“I know for us, there are several items outstanding that are of significant value,” Clark said today in a telephone interview. “What we are saying is, ‘even if you took the most conservative end of that, we’ll have no trouble meeting those rules.’”
Clark added that Toronto-Dominion will not need to raise capital to meet the requirements.
Banks have until 2019 to meet an overhaul of bank regulation drawn up by the Basel Committee on Banking Supervision. National Bank of Canada told investors this week it expects to meet that target by the end of 2012, and that it expects a 250 basis point to 275 basis point reduction on its capital ratios as it makes the transition.

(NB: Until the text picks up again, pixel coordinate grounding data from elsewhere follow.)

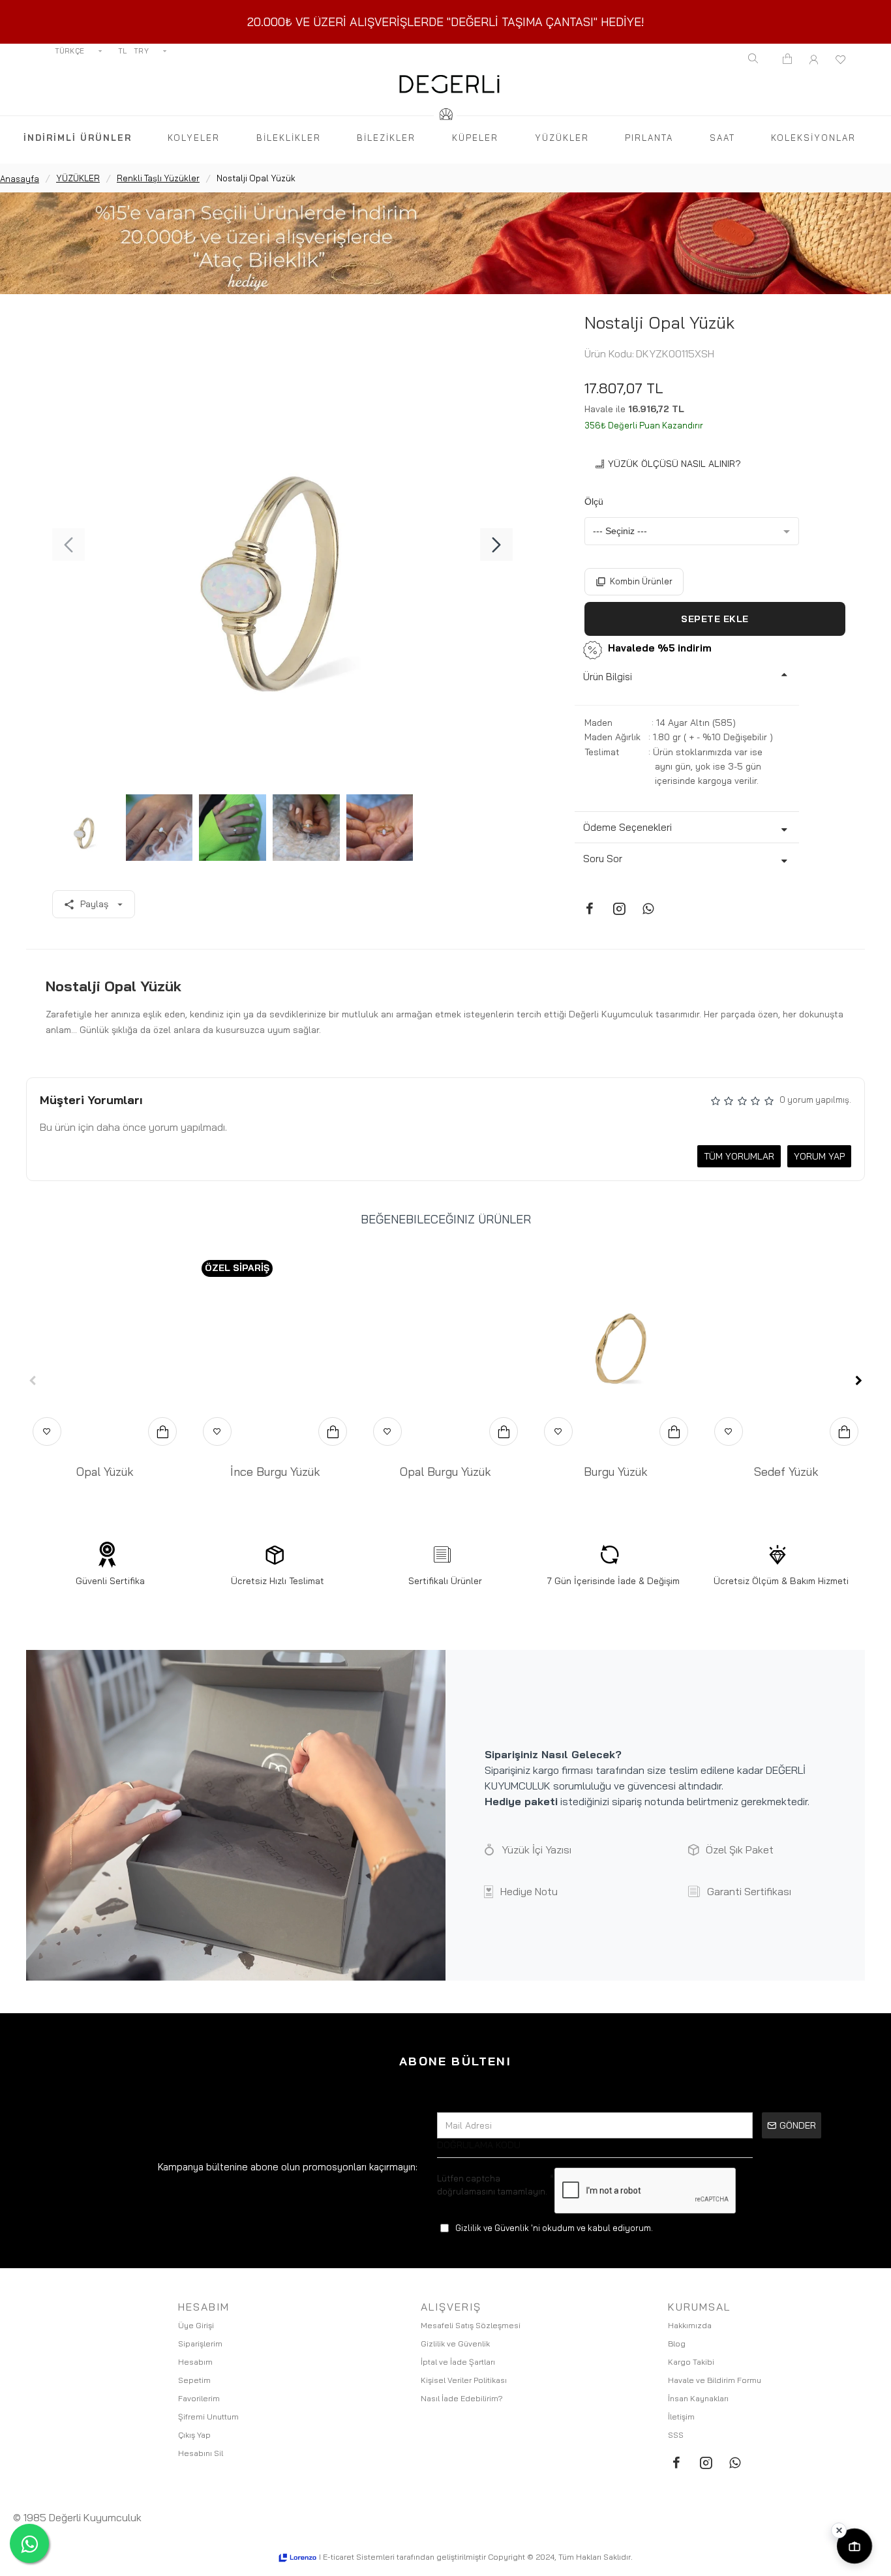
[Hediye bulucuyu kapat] (839, 2530)
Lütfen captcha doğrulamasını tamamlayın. (492, 2184)
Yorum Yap (819, 1156)
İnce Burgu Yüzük (275, 1471)
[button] (68, 544)
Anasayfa (19, 178)
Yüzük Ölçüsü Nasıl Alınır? (674, 464)
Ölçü (593, 501)
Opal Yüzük (105, 1471)
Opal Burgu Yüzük (445, 1471)
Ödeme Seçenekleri (627, 827)
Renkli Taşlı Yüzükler (158, 178)
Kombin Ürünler (641, 581)
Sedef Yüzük (786, 1471)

“I worry a little bit that the industry is getting a little bit ahead of itself into an arms race,” said Clark, 63. “The arms race is going to try to cause every one of us to carry way more capital than the internationally agreed-on Basel agreement.”
Canadian Imperial Bank of Commerce Chief Risk Officer Tom Woods told investors today the bank expects to have its capital ratios “comfortable above” the 2019 minimums by Nov. 1, 2012.
Clark is scheduled to speak later today on an earnings conference call. The Toronto-based lender said today that net income for the period ended Oct. 31 dropped 1.6 percent to C$994 million ($990 million), or C$1.07 a share.